This project is a part of a collaborative academic paper on "Optimizing Renewable Energy Integration With Reinforcement Learning and Edge Computing". It demonstrates the use of Proximal Policy Optimization (PPO) to optimize wind turbine power generation by dynamically adjusting yaw and pitch angles. The environment simulates a simplified wind turbine system, and the PPO agent is trained to maximize power generation while minimizing unnecessary adjustments, which penalize the reward.
Wind turbines are a key component of renewable energy systems, and optimizing their operation can significantly enhance efficiency and power output. This project provides an approachable yet insightful way to explore reinforcement learning (RL) techniques for real-world energy applications.
-
Custom Wind Turbine Environment:
- Simulates wind speed, yaw, and pitch dynamics.
- Computes power generation using a simplified formula based on wind turbine physics.
- Provides a continuous state and action space for RL agents.
-
Proximal Policy Optimization (PPO) Agent:
- Implements PPO for continuous action spaces.
- Includes an actor-critic architecture for policy and value estimation.
- Uses advantage normalization for stable training.
-
Performance Metrics:
- Tracks total rewards, power generated, pitch adjustments, and yaw adjustments.
- Visualizes training results through various plots (e.g., rewards, losses, power output).
-
Model Saving:
- Saves the trained actor and critic networks for reuse or further training.
Install dependencies with:
pip install -r requirements.txtThe WindTurbineEnv simulates the dynamics of a wind turbine:
-
State Space:
[wind_speed, yaw_angle, pitch_angle]
Wind speed ranges from 3 to 25 m/s, yaw from 0° to 360°, and pitch from -10° to 10°. -
Action Space:
[yaw_adjustment, pitch_adjustment]
Yaw adjustments range from -10° to 10°, and pitch adjustments range from -2° to 2°. -
Reward Function:
Power generation is calculated using a simplified physics model.

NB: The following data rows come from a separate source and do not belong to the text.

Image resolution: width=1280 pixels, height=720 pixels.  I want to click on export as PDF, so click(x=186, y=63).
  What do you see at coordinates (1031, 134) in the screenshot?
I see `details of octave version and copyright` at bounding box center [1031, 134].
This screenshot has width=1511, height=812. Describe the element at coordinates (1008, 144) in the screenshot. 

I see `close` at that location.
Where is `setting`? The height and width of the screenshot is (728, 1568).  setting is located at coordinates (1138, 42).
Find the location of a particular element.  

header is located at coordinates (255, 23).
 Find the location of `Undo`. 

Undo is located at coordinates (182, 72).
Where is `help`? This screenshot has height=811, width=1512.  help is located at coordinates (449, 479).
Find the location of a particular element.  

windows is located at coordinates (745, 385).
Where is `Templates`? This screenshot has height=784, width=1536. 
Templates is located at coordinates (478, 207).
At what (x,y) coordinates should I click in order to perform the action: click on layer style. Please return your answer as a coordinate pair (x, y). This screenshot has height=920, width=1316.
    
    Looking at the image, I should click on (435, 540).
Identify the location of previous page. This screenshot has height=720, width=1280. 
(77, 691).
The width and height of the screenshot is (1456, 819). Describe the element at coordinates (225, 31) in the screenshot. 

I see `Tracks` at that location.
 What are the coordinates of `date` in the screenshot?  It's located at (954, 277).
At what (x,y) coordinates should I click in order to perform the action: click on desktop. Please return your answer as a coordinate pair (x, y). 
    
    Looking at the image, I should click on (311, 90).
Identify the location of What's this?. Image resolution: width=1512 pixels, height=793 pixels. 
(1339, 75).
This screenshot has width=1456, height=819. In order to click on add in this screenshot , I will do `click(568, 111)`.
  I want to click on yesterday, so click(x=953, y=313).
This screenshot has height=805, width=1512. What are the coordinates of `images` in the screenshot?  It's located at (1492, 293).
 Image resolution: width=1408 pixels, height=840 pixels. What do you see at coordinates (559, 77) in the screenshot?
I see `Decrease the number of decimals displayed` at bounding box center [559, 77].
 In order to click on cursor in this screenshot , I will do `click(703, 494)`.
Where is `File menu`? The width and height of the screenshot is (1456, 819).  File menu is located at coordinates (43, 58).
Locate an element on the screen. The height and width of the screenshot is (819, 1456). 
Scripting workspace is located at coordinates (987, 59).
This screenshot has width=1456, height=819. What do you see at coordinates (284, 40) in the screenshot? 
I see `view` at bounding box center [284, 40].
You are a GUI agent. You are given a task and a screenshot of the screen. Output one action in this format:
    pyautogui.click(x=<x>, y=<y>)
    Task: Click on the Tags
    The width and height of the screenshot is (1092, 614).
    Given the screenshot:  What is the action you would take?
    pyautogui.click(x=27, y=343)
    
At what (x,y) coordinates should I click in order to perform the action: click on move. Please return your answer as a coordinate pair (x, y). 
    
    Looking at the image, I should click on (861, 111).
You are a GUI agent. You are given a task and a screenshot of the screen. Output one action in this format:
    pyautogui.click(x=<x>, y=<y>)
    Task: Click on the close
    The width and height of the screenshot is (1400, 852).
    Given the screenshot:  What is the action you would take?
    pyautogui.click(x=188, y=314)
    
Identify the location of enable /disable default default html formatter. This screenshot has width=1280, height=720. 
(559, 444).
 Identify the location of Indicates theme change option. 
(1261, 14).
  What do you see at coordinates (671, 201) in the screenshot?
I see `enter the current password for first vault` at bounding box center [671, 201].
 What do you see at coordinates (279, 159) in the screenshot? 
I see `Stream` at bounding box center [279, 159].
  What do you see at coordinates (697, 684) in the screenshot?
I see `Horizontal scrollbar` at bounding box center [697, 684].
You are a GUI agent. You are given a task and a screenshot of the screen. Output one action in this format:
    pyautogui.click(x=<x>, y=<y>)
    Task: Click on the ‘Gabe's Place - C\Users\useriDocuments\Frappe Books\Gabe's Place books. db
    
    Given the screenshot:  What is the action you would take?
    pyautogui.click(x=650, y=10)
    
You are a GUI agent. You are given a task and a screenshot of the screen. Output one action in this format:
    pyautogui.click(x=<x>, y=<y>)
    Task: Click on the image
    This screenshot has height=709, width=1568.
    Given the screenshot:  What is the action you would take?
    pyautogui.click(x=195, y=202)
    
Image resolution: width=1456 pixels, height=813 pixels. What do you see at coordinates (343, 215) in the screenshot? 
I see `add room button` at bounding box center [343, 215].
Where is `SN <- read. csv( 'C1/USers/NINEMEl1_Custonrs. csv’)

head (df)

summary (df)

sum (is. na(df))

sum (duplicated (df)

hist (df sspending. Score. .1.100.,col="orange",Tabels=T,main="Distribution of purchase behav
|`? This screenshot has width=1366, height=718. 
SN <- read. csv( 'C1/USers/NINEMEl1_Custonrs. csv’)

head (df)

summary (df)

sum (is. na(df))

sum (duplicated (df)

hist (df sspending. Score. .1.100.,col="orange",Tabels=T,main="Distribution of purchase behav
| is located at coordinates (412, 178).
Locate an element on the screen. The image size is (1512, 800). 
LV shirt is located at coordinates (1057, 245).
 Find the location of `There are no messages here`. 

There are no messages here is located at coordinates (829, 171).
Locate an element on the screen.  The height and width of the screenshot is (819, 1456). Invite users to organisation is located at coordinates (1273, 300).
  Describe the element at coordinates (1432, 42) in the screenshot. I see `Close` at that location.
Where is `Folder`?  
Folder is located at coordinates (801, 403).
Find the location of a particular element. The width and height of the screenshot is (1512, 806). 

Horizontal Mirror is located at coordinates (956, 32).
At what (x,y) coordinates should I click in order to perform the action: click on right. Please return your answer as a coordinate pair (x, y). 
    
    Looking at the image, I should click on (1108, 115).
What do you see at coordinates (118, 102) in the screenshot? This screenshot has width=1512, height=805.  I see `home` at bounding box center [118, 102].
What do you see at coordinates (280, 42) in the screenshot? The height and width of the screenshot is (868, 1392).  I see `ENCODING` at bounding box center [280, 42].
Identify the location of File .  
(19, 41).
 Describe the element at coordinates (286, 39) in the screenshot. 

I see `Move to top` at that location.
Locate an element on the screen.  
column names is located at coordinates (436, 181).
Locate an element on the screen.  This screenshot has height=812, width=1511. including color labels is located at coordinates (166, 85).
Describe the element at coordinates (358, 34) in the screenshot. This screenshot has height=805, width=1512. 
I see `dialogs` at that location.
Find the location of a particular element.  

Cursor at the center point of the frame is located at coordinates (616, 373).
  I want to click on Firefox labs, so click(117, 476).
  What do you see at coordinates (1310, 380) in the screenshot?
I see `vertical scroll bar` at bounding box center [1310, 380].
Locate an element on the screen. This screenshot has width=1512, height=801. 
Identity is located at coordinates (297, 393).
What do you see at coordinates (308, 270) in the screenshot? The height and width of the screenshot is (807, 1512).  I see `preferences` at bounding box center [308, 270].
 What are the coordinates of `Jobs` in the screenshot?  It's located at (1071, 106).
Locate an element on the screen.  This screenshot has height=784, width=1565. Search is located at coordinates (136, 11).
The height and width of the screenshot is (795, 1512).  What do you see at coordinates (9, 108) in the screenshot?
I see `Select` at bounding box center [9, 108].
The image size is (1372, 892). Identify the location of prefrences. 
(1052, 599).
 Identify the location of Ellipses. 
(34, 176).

The reward is the power generated minus a penalty for unnecessary yaw and pitch adjustments.
- The PPO agent uses an actor-critic architecture with feedforward neural networks.
- The actor network outputs the action distribution, while the critic estimates state value.
- Training involves:
- Calculating advantages based on returns and value estimates.
- Clipping policy updates to prevent large deviations.
- Minimizing the mean squared error for the value function.
- The agent interacts with the environment over multiple episodes (epochs).
- For each timestep, the agent selects actions, observes rewards, and stores trajectories.
- After each episode, the PPO agent updates its policy and value networks based on the collected trajectories.
-
Rewards:
Total rewards over training epochs are plotted to monitor learning progress. -
Losses:
- Policy loss (actor network)
- Critic loss (advantage estimation)
-
Power Generation:
Plots showing power output over timesteps, normalized for visualization. -
Action Distributions:
Histograms of pitch and yaw adjustments to analyze agent behavior.
- Clone this repository.
- Install the dependencies (maybe in a virtual environment).
- Run the code:
python wind_turbine_optimization.py
- View training progress and plots.
- Integrate real-world wind turbine data for environment realism.
- Extend the reward function to include factors like blade wear or maintenance costs.
- Explore multi-agent setups for optimizing wind farms.
This project is open-source and free to use for educational and research purposes.